Они долго следовали за ним веселым эскортом, выпроваживая нежеланного гостя подальше, за пределы городка, за ворота и далее, по нежным зеленеющим и золотым полям. Отпускали шуточки, спрашивали, не помочь ли побыстрее шагать, не придать ли скорости хорошим пинком. Он почти не отвечал — ответов все равно бы не услышали: только шел и шел, без слез глядя на солнце, прямой и худющий, как палка, стуча посохом по горячей дороге. Шел то ли как слепой, то ли и правда не замечая особенно, что вокруг него творится. Золотились под солнцем волосы вокруг широкой тонзуры, которую девушки, подбираясь поближе, старались пощекотать длинной травинкой: «Эй, папаша, муха, муха по нимбу ползет!» Он порой поворачивал голову, смотрел на своих обидчиков молча, большими и спокойными глазами, как взрослый — на неразумных и шумных детей. А ртом как будто улыбался чуть-чуть. Рожеров друг Видаль придумал такую штуку: подбежать и быстро, пока он развернуться не успел, ткнуть ему за шиворот пучок соломы. «Власяница тебе, папаша! Взамен прежней-то!»
Девушки — среди них и самая особенная, на которую Рожер в те годы смотрел больше прочих — заливались смехом. А когда идти за попом надоело, и ребята стали на прощание бросать ему вслед комья глины, Рожер, вдохновленный взглядом своей дамы, попал лучше всех: прямо в шею, так что грязь посыпалась за шиворот некрашеной рясы, а сам монах чуть покачнулся и остановился. Парни от смеха повалились на траву прямо на обочине.
«Заметил! Проснулся! Ну наконец-то! С добрым утречком, папаша!»
Рожер, красивый парень и богатый жених восемнадцати лет от роду, хохотал вместе со всеми, и только чуть-чуть подавился хохотом, когда черно-белый священник, обернувшись к ним, благословил веселую компанию широким крестным знамением. Рожер не разглядел его лица.
Не разглядел его лица, но и в темную ночь на ложе смерти все так же думал, что отец Доминик улыбался.
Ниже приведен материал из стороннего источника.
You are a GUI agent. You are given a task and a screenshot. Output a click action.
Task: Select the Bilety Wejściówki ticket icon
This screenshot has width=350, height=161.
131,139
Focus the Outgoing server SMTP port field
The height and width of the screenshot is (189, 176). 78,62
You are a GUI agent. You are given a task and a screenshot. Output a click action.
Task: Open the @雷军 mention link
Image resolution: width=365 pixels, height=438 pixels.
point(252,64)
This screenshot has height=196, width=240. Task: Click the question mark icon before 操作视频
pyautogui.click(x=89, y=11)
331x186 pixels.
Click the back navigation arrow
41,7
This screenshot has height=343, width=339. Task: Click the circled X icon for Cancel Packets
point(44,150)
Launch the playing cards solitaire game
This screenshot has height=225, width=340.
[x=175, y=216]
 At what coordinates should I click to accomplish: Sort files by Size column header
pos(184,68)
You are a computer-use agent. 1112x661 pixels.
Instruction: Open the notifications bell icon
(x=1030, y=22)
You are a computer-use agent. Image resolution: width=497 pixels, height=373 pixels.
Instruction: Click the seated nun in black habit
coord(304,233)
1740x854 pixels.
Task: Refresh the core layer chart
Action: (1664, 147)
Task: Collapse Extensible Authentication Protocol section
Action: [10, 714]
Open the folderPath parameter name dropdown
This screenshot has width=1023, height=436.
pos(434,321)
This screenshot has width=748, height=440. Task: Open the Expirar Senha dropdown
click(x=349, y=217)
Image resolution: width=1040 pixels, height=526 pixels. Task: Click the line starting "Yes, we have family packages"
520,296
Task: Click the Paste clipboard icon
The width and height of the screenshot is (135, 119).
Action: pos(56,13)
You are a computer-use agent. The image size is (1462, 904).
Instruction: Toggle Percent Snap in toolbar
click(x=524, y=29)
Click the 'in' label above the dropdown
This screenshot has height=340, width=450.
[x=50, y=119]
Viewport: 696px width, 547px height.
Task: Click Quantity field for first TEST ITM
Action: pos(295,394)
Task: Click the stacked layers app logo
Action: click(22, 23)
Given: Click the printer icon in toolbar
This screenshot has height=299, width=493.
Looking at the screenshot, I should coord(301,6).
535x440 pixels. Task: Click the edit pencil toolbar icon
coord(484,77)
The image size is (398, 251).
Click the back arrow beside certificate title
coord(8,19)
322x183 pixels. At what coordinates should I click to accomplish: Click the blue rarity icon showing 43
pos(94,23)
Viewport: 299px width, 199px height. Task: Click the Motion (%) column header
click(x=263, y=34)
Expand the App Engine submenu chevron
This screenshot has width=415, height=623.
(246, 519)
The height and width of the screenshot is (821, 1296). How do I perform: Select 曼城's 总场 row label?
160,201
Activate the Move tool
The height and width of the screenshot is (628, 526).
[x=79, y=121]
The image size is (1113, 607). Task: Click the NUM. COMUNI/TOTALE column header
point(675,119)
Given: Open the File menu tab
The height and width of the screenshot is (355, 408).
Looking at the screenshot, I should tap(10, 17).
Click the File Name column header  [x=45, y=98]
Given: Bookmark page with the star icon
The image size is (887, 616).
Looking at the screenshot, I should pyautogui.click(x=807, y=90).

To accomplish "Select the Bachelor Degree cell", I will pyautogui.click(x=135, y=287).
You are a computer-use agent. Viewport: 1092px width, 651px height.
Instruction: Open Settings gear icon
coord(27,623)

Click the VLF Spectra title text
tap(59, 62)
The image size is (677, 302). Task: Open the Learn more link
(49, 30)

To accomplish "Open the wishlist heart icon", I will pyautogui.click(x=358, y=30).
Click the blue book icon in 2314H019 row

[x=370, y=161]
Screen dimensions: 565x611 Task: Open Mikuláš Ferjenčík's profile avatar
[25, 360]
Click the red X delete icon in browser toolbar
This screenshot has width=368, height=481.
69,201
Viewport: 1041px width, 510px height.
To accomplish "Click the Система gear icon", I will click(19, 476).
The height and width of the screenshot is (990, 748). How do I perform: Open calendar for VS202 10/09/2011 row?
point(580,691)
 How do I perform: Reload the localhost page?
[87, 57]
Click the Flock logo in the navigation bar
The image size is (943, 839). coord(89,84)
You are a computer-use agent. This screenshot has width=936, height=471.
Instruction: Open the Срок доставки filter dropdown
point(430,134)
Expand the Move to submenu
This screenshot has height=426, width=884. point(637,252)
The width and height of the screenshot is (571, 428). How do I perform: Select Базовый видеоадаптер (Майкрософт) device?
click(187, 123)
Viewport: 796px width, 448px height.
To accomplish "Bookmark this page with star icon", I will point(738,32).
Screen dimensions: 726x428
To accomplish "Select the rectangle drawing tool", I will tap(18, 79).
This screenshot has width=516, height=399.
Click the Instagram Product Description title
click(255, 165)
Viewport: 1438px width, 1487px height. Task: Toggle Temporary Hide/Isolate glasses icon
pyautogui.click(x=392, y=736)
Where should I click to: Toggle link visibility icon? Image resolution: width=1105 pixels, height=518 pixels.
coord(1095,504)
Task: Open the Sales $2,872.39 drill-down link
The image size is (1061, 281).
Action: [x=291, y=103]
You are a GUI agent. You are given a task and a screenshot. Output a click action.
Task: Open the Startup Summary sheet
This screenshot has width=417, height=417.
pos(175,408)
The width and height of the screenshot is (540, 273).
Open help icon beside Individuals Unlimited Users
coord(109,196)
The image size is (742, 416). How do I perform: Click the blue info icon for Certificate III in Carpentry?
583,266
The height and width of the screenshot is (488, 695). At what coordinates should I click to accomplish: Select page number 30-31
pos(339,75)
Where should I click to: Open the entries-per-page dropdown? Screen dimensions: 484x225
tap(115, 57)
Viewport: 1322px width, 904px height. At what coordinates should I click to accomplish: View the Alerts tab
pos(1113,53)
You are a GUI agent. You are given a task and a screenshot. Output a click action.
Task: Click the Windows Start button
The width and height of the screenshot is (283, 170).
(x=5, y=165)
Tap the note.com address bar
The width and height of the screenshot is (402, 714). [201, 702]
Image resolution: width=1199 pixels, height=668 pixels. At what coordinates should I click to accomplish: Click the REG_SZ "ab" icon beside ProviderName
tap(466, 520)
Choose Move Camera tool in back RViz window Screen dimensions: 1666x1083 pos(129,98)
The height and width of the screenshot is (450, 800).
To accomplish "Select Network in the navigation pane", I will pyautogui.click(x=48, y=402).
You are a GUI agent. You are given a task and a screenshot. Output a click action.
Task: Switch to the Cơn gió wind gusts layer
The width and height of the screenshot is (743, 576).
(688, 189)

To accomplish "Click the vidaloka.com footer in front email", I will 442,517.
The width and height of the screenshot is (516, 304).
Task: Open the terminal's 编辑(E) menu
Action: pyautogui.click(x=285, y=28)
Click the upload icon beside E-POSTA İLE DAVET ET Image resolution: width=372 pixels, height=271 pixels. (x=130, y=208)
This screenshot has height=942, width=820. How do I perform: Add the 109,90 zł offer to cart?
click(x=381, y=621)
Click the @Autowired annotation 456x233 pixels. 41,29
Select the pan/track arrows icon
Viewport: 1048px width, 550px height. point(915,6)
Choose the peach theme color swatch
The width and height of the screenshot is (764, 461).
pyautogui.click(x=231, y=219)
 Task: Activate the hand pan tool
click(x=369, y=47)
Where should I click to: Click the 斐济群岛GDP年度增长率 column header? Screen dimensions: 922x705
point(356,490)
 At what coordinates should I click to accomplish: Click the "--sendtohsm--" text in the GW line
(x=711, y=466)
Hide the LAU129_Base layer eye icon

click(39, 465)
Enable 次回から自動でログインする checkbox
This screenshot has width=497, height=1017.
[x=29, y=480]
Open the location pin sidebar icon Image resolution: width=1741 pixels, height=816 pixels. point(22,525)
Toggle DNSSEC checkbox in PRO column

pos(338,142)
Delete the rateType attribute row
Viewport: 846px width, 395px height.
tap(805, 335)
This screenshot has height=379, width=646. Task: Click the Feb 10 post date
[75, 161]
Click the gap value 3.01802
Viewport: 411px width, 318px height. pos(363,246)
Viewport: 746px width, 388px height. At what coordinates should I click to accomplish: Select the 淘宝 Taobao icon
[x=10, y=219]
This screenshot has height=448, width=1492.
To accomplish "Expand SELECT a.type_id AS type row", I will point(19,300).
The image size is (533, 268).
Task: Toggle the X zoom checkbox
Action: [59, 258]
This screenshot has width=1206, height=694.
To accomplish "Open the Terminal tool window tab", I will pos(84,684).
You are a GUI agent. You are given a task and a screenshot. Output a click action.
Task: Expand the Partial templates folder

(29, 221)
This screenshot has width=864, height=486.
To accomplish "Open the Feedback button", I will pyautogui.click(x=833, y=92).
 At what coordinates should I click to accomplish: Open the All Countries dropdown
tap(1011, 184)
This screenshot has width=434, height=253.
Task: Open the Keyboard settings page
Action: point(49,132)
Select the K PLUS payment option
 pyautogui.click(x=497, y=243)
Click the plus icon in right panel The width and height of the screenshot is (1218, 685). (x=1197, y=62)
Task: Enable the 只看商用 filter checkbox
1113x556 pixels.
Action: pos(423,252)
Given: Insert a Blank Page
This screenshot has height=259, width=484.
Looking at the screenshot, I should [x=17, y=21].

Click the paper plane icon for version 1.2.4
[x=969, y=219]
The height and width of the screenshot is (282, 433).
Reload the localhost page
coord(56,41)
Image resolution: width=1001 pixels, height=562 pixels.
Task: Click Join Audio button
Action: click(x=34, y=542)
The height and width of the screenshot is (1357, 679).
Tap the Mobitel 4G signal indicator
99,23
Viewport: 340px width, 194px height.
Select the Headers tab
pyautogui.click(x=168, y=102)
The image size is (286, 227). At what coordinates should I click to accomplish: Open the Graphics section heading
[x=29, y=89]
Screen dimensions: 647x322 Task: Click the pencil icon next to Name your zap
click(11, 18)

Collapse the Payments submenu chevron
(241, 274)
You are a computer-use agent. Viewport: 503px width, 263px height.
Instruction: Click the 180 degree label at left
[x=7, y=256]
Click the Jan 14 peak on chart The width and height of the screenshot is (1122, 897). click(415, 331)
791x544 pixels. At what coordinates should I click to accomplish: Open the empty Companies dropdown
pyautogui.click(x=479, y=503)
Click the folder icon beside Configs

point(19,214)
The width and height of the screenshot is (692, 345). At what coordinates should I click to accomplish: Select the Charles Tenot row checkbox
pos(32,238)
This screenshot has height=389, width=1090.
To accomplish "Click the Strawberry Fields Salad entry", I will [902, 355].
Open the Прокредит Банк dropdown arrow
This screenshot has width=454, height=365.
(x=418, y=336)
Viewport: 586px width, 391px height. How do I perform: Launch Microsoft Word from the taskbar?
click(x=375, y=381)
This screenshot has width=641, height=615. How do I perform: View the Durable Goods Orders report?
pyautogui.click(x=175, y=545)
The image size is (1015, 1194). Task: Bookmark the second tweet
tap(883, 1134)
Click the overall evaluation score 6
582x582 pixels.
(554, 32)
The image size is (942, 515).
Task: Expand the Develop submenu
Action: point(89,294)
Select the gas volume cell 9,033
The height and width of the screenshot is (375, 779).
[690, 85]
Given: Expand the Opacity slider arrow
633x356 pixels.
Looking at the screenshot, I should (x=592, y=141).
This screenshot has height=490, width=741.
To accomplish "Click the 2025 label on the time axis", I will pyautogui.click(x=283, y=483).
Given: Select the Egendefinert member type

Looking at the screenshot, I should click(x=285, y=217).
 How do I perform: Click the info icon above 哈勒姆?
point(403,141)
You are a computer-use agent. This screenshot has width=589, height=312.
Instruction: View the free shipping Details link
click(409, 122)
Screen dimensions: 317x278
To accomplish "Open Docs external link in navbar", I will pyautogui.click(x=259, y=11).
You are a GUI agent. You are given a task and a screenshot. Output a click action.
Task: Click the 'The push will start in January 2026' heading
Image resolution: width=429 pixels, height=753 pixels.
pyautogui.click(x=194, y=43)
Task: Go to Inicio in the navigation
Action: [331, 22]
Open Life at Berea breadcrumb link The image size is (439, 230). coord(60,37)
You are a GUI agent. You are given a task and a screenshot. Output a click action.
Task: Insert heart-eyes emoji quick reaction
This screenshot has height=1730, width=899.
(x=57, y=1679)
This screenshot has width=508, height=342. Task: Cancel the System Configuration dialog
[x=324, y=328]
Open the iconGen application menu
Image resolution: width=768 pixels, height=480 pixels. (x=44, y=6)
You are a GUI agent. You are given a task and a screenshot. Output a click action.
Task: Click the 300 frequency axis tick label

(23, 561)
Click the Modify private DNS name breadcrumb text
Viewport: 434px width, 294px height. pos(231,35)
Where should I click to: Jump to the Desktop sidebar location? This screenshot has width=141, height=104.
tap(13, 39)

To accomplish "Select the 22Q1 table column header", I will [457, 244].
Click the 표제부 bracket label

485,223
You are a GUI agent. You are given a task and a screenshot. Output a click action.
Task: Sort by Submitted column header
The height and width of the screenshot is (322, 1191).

…К окончанию исповеди за бесставенным окошком уже начинало синеть. Брат Гальярд открыто плакал, едва в силах выговорить слова отпущения. Рожер взял его руку своей — сухой, ободранной на костяшках и стертой о ручку заступа, о многочисленные метлы и лопаты тулузского монастыря.
— Брат, не грусти ж ты обо мне. Знаешь… Я еще одну тайну тебе открою, чтобы ты не грустил. Я… видел его вчера подле себя.
— Отца Доминика? — Гальярд мог бы и не переспрашивать.
— Он был около нас, когда… когда в меня попал первый камень, благослови Господи руку, его пославшую. И… и теперь я точно знаю, брат: он простил меня. Он мне улыбался.